Direct Line are in the reasonable bracket, and do a decent 1st year discount. They do seem quite helpful on the phone, but I haven't tested their claims procedure. If everything is standard it will be OK, if you want to add 'all risks' cover on a £5k ring then expect a large hike. They do let you arrange your own repairs or replacements if you wish.

Reply to
Toby

in which case try Tesco - which is Directline really. I got the same cover that directline were offering for my car from Tesco and saved a fair bit.

One restriction with Tesco is that (in terms of car insurance anyway) everything must be standard. If you want to upgrade pretty much anything then they will not cover you.

Never claimed - but I know a couple of people who have and they recommended tesco to me as a result. Dunno what their house insurance is like but I see no reason to suspect it is not as good. I will cetainly be trying them at renewal time.
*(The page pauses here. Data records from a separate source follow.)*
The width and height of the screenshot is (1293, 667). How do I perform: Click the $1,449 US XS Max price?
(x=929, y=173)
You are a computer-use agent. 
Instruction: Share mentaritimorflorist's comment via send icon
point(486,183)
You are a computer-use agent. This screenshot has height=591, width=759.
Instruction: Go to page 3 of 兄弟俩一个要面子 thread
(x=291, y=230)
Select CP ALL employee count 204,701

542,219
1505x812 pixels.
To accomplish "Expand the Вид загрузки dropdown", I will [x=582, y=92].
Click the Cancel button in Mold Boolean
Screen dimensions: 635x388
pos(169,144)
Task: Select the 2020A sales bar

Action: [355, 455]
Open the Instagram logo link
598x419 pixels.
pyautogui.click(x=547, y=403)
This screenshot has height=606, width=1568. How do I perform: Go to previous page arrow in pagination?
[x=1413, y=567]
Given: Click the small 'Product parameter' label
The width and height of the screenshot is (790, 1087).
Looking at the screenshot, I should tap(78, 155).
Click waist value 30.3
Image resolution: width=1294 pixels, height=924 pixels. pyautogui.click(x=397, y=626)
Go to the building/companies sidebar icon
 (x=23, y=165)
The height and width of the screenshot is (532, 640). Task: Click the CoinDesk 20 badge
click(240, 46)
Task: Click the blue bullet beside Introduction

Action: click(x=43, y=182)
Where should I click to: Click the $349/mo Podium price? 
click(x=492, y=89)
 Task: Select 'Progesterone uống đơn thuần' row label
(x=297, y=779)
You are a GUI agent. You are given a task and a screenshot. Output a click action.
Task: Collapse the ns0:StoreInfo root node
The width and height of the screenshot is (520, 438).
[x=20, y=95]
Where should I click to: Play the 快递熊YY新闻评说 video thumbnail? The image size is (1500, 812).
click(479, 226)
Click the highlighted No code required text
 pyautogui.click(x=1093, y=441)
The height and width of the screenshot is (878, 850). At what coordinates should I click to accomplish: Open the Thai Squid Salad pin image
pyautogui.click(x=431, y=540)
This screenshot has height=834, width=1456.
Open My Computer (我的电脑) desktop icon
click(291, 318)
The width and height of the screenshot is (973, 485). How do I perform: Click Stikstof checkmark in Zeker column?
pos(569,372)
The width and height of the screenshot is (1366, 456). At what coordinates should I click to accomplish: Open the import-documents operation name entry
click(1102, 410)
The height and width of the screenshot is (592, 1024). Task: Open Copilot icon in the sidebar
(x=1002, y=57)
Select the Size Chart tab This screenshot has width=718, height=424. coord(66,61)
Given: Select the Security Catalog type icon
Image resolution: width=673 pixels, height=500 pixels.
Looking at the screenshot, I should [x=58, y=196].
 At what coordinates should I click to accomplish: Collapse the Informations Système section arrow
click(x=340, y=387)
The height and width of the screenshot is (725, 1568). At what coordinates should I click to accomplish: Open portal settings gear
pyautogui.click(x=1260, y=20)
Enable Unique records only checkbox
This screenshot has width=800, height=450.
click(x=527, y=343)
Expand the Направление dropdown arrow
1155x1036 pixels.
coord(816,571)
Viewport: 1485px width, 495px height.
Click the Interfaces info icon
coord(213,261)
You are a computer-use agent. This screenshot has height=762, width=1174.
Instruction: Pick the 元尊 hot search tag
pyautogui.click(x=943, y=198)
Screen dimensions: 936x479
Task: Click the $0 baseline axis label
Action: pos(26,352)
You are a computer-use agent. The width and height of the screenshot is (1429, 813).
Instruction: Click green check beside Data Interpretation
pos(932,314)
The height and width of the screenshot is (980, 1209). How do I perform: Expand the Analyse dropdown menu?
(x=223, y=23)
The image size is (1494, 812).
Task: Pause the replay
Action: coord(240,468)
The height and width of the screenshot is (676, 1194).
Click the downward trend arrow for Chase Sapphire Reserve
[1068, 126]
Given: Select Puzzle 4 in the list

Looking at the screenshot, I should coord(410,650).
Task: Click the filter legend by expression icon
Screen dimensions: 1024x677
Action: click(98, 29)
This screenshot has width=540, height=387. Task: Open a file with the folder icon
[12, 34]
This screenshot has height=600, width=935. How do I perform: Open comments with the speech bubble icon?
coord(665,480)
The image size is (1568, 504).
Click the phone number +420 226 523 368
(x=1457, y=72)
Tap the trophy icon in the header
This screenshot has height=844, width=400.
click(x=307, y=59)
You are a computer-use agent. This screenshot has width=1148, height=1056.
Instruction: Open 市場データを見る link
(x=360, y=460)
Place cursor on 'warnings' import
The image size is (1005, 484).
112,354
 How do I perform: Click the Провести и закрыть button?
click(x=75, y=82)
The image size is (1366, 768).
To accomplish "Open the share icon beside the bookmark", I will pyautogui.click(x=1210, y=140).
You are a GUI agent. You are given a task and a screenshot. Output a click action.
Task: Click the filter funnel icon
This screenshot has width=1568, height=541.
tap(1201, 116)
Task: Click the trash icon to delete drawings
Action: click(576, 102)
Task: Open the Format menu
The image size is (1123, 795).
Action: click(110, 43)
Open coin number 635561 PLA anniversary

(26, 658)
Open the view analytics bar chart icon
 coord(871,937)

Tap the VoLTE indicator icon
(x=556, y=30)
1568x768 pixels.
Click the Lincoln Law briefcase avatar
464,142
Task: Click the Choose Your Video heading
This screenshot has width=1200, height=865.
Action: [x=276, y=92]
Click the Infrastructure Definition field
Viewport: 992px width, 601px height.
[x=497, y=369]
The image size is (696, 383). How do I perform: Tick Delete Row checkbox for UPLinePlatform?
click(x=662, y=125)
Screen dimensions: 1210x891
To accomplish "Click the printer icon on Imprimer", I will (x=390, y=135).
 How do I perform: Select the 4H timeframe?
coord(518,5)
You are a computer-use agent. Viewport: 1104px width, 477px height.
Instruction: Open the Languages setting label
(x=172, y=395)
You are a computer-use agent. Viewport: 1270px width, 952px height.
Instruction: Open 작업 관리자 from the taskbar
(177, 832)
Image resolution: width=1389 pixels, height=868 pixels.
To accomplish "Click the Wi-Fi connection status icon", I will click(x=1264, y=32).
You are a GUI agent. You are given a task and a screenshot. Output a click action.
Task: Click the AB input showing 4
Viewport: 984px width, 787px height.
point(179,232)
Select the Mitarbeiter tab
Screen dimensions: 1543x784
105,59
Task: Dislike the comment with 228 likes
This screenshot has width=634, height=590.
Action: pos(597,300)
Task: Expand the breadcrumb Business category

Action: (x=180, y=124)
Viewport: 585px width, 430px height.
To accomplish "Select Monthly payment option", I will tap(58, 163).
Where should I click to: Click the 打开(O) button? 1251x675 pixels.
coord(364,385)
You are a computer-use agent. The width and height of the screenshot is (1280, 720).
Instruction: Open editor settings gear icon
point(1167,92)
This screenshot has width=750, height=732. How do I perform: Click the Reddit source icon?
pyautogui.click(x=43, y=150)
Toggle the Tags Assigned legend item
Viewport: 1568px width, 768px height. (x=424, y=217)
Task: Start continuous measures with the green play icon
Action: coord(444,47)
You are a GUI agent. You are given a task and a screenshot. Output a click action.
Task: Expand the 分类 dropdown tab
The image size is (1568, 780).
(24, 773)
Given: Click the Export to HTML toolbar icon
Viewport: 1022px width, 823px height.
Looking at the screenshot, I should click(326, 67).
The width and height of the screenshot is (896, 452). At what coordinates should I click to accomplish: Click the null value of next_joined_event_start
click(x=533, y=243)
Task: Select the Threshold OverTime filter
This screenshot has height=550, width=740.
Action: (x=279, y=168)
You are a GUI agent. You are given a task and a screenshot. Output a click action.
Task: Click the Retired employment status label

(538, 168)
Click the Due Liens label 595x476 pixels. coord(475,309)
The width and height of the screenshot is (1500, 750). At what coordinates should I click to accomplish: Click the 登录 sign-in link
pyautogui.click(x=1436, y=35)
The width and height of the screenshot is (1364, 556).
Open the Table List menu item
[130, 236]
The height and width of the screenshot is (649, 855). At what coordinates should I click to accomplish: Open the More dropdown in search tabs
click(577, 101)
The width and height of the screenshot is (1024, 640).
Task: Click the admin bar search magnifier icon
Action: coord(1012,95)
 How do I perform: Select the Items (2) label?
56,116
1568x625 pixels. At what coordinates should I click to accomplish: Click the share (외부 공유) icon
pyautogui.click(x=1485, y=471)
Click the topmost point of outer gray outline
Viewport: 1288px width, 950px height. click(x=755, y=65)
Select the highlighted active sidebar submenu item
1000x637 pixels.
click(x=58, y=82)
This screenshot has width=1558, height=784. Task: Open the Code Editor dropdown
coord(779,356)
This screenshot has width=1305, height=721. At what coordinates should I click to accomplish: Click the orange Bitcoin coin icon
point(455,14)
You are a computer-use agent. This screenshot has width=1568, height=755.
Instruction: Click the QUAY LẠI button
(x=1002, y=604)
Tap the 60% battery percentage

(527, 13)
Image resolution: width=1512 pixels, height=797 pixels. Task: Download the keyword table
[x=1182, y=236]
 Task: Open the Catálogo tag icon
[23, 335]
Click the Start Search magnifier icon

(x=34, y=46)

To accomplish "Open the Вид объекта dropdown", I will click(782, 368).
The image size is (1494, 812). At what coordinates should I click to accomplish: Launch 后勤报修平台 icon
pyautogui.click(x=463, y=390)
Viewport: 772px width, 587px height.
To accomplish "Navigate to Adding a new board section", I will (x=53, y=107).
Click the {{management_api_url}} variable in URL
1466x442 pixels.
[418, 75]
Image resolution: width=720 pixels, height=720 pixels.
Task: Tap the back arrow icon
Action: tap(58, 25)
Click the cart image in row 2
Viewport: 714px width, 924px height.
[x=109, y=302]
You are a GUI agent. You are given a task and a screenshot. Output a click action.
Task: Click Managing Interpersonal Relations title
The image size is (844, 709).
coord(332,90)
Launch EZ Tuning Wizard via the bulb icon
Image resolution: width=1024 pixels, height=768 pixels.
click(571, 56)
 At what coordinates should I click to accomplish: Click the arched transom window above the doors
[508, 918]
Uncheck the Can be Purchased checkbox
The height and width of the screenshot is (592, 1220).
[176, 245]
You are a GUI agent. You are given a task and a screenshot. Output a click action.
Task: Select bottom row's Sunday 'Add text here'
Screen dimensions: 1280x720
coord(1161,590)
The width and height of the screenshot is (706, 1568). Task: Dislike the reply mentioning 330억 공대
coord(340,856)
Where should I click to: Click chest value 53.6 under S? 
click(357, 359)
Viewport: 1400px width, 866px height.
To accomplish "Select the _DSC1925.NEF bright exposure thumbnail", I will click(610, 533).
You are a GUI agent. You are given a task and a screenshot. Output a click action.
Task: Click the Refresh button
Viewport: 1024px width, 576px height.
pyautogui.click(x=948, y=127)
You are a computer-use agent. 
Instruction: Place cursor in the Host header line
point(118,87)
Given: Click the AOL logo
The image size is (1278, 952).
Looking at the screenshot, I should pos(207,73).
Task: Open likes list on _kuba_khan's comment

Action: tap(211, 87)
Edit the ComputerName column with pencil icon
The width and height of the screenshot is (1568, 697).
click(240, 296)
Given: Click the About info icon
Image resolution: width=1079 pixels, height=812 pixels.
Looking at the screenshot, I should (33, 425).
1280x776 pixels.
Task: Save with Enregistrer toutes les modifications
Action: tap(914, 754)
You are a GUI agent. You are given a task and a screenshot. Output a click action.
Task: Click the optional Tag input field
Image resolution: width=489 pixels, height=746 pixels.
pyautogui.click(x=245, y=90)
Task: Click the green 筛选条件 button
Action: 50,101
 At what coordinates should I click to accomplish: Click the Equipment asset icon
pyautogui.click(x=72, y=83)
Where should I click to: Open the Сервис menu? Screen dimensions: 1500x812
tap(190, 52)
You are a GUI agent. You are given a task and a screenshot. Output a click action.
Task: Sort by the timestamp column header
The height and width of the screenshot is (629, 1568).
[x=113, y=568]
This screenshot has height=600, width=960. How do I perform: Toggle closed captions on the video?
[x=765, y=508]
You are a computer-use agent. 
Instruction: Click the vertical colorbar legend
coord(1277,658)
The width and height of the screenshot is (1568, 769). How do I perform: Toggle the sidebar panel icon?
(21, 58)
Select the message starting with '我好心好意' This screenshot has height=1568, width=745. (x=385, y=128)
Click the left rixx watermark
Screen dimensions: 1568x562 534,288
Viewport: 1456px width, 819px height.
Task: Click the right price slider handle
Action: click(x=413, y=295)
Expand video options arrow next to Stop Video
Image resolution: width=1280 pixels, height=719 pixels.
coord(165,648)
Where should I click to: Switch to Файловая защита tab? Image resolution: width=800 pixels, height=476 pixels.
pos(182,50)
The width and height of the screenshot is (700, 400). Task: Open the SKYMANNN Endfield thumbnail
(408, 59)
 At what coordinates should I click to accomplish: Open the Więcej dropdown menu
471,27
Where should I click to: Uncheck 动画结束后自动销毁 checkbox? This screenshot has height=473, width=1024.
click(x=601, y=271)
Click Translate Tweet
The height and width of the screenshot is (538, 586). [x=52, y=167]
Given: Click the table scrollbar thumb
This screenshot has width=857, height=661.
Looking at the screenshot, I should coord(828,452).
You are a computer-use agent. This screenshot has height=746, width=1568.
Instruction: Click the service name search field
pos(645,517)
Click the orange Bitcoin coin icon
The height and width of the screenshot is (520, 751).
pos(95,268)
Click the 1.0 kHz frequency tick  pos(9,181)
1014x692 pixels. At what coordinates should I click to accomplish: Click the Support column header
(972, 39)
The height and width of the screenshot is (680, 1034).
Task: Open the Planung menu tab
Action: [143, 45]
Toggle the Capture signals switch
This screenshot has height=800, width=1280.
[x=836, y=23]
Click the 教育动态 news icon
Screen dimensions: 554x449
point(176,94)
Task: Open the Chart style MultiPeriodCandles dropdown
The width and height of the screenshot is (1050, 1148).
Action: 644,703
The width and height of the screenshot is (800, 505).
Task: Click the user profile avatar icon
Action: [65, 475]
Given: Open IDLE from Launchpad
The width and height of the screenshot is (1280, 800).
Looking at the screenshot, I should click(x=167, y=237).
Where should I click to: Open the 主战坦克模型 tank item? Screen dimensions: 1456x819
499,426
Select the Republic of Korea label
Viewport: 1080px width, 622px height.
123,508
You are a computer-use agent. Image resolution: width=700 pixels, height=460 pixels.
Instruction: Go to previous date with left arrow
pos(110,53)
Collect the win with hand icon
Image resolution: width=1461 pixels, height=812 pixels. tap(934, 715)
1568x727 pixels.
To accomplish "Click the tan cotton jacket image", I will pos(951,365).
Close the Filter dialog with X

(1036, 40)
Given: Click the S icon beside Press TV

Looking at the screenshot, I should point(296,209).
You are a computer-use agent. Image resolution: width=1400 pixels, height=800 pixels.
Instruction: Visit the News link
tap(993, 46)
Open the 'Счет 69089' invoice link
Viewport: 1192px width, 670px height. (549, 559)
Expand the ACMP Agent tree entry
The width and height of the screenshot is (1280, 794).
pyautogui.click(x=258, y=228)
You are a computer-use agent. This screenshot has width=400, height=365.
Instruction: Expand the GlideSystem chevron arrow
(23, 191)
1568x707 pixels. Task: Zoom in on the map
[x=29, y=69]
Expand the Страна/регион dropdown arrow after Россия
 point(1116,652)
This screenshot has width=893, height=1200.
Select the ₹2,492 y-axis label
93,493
I think (could be wrong here) that they also put their policy online for you to read the small print...

Darren

Reply to
dmc

They are not the same - they use the same quotation engine - but the underwriters and policies are different.

Cheers Dan.

Reply to
Dan delaMare-Lyon

I use Saga for the building because I can just specify a 3 bed house with a limit of £400K which saves trying to estimate likely rebuild costs.

I insure the contents with Direct Line. They paid up promptly after theft of handbag from locked boot of car.

Michael Chare

Reply to
Michael Chare

That said so is Churchill Insurance nowdays, or will be soon at least

Reply to
Scott Mills

Really? Policy was almost word-for-word identical.

I could have sworn I read that they were one and the same - privilege was another in the same group from what I remember. Maybe I dreamt it (scary thought - I am dreaming of insurance companies!!!)

Anyway, what I said still holds - no complaints from Tesco insurance and recomendations from friends.

Darren

Reply to
dmc

They are for car insurance.

Reply to
Huge

Try NFU mutual, and always with any company make an inventory backed up with pictures of everything in every room.

If you can poiunt out the obvious telly in th ecornert and say 'thats what got nicked' it helps when teh asessor questions your veracity, it also remonds you of what the Persian rig looked like, and you can get accurate asessment of replacement costs.

Insurance fraud is rife: Just make sure you have proof of what might get nicked/go up in flames.

Reply to
The Natural Philosopher

Thanks for all the replies.

First of all, I did Norwich Union an injustice. My mother's policy (with more exclusions and exceptions than you can shake an insurance assessor at) is actually with Lloyds TSB.

Lloyds TSB want £259.90 to renew the combined Buildings (£150K) and Contents (£40K) Policy.

Tesco (Buildings £150K, Contents £23K) want £285.60. Churchill (Buildings £250K, Contents £35K) want £283.29.

On the face it, the Lloyds TSB policy seems to be good value until you consider the multitude of exceptions that seem to disallow almost every incident that could conceivably happen.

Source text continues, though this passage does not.